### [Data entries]
··········

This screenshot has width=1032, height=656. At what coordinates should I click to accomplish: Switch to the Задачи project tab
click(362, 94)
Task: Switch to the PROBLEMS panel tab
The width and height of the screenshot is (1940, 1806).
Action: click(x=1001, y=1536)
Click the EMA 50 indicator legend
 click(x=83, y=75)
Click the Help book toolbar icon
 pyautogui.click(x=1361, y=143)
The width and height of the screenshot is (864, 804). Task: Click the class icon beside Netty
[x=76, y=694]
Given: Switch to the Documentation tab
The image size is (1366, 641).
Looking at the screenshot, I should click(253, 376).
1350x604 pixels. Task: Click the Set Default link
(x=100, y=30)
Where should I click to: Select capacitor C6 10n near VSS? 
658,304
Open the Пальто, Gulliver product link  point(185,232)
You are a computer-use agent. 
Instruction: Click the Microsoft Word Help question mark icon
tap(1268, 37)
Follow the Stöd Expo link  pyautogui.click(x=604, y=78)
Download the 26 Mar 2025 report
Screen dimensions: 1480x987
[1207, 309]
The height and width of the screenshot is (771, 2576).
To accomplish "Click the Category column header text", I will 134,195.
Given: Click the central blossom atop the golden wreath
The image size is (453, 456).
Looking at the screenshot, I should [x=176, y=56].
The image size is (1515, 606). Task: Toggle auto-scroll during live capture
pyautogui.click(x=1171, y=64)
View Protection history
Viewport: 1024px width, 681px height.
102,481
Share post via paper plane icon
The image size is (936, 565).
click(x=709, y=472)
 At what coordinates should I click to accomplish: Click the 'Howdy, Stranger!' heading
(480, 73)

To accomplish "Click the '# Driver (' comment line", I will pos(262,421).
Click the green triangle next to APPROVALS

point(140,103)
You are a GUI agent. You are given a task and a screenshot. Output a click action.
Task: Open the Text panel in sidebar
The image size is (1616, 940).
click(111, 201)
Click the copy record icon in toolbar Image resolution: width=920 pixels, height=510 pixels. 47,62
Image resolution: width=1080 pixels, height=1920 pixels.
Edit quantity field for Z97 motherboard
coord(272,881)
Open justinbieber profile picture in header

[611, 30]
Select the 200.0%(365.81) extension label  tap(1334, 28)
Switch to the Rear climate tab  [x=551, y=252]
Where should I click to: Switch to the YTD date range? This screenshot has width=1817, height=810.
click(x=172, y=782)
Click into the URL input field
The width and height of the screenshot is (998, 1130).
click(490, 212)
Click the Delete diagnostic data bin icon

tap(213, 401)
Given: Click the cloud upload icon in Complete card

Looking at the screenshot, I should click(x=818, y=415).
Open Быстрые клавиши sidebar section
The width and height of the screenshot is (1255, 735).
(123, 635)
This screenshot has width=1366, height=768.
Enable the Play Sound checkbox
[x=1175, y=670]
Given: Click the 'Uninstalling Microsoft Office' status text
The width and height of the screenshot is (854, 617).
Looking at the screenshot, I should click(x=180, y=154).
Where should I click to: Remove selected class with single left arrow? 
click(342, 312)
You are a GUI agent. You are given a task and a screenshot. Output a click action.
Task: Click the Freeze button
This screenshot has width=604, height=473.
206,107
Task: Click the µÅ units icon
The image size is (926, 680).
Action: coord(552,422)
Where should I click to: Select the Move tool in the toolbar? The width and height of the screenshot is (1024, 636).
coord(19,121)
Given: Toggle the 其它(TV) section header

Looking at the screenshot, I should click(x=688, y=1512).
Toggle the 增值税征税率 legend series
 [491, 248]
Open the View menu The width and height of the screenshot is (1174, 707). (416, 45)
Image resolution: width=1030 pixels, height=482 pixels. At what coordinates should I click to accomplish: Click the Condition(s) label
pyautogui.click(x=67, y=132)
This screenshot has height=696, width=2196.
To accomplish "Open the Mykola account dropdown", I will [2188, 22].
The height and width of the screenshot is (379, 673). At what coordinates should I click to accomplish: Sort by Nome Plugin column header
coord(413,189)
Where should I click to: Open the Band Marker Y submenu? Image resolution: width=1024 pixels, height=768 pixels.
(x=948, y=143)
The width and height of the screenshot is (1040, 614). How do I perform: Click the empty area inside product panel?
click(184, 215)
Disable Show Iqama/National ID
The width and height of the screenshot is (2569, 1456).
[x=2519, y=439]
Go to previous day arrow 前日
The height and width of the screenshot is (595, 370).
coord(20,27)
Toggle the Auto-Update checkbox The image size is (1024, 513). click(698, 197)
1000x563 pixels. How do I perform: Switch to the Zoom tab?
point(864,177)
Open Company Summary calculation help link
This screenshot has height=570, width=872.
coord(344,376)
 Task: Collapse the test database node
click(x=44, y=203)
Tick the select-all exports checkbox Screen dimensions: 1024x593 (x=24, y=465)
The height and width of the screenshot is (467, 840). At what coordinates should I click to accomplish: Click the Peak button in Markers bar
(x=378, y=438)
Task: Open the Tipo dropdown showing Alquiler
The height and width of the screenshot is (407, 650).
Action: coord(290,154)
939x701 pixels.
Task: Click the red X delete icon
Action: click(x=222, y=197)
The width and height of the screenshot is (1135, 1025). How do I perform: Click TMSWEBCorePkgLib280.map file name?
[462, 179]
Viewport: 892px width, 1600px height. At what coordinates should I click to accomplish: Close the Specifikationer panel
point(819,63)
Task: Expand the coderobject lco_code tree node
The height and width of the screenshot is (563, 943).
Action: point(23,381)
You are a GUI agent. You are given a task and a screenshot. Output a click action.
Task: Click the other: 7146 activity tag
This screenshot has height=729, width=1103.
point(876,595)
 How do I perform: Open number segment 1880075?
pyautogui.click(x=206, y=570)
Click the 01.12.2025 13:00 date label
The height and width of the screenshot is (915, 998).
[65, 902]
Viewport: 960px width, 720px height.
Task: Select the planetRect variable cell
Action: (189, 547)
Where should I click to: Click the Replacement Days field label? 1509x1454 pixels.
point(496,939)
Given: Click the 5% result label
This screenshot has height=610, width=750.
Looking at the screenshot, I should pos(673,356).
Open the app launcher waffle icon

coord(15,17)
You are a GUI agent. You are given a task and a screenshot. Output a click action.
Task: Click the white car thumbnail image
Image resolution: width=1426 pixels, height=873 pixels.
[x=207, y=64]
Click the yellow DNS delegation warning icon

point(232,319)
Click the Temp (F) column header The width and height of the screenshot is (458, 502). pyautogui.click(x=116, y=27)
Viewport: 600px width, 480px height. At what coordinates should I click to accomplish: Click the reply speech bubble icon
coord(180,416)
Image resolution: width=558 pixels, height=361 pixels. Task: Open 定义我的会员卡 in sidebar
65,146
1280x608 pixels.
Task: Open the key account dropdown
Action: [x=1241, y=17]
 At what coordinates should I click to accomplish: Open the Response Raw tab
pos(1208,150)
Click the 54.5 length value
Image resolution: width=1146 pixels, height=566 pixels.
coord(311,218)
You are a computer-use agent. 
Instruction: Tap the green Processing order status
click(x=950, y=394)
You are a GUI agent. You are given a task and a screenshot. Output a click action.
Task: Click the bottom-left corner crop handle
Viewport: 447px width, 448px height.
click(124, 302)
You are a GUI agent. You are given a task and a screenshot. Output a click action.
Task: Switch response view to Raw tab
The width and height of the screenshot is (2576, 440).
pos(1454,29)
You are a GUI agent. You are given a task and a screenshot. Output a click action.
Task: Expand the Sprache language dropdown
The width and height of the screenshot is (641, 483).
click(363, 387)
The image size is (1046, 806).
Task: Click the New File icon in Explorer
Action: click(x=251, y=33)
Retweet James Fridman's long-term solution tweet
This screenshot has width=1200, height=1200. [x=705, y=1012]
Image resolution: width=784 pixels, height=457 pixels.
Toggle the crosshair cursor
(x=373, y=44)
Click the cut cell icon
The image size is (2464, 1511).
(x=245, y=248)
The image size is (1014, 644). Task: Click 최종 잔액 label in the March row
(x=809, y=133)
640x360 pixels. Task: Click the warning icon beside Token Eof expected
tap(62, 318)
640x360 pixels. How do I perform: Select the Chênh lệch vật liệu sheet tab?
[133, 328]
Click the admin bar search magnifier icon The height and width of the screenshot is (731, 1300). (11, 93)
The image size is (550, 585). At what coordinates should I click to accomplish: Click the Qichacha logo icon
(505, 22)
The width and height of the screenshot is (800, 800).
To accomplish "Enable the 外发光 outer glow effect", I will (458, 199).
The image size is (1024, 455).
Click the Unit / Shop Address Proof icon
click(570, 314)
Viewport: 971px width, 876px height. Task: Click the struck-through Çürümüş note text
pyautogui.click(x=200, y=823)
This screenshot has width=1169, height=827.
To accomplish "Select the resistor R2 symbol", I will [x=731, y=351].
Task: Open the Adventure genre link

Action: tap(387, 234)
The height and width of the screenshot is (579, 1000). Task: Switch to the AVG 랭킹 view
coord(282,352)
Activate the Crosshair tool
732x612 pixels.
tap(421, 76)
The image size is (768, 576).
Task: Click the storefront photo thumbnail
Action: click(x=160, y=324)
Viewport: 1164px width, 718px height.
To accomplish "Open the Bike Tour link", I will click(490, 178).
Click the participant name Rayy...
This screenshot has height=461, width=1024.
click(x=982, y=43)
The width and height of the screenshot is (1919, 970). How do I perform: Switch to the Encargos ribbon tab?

··········

### [TASK STATEMENT]
For every line of the data above that contains "will", copy that line.

### [FINISHED EXERCISE]
To accomplish "Click the Category column header text", I will 134,195.
To accomplish "Click the '# Driver (' comment line", I will pos(262,421).
To accomplish "Open the Mykola account dropdown", I will [2188, 22].
To accomplish "Enable the 外发光 outer glow effect", I will (458, 199).
To accomplish "Select the resistor R2 symbol", I will [x=731, y=351].
To accomplish "Open the Bike Tour link", I will click(490, 178).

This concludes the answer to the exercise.